I came home and told my Kindergarten friends that I went to Europe. I didn’t… I was in Orlando. But Disney made my world that much smaller.

I have since been to Eastern Europe in real life, but even that doesn’t make my world feel quite as small as the people and places that I can explore online now.

In fact, Facebook says that the world is even smaller than it was when I was five. It has been commonly known for decades that you are connected to every other person in the world by just six degrees of separation. Every. Single. Person. Even that seems very close!

However, Facebook performed research on its own social network and determined that – out of its 1.59 billion active users – people in the U.S. are separated from every person in the world by just 3.46 degrees!

and i'm yours

That’s right. Social media brought the world almost twice as close as it used to be.

The internet has connected such a multitude of people that information spreads like wildfires. Good or bad. Right or misinformed.
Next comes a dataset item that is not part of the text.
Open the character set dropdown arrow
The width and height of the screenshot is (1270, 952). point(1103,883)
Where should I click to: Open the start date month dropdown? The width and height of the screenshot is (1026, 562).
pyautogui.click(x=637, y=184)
Because of this, there are three things that you can to enhance your online marketing efforts:

  1. Double check before you post.

Before you post anything to social media or send out a digital correspondence, always ask yourself if it is helpful and appropriate. You only get one shot. Sure, if you post something on Facebook that you later want to delete, you can delete it from showing on your page. But it’s already out there. People have seen it, formed an opinion and perhaps even shared it or taken a screen shot. Things that you might post on a personal page are not always appropriate for your facility’s page.

  1. Create Shareable Content.

Whether through emails or social media or your website, the more shareable content you create, the bigger the audience you will have. For example, on Facebook your posts will show to those who have liked your page. But as soon as one of your followers likes, comments or shares, your content is exposed to all of that person’s contacts. And it just keeps growing!

Don’t forget – bad news blows up quickly. But so does good news! Share encouraging stories often.

  1. Promote Your Practice Online

It’s okay to promote your own practice on social media! Consider advertising online appointment scheduling, a new doctor or a unique service of your facility.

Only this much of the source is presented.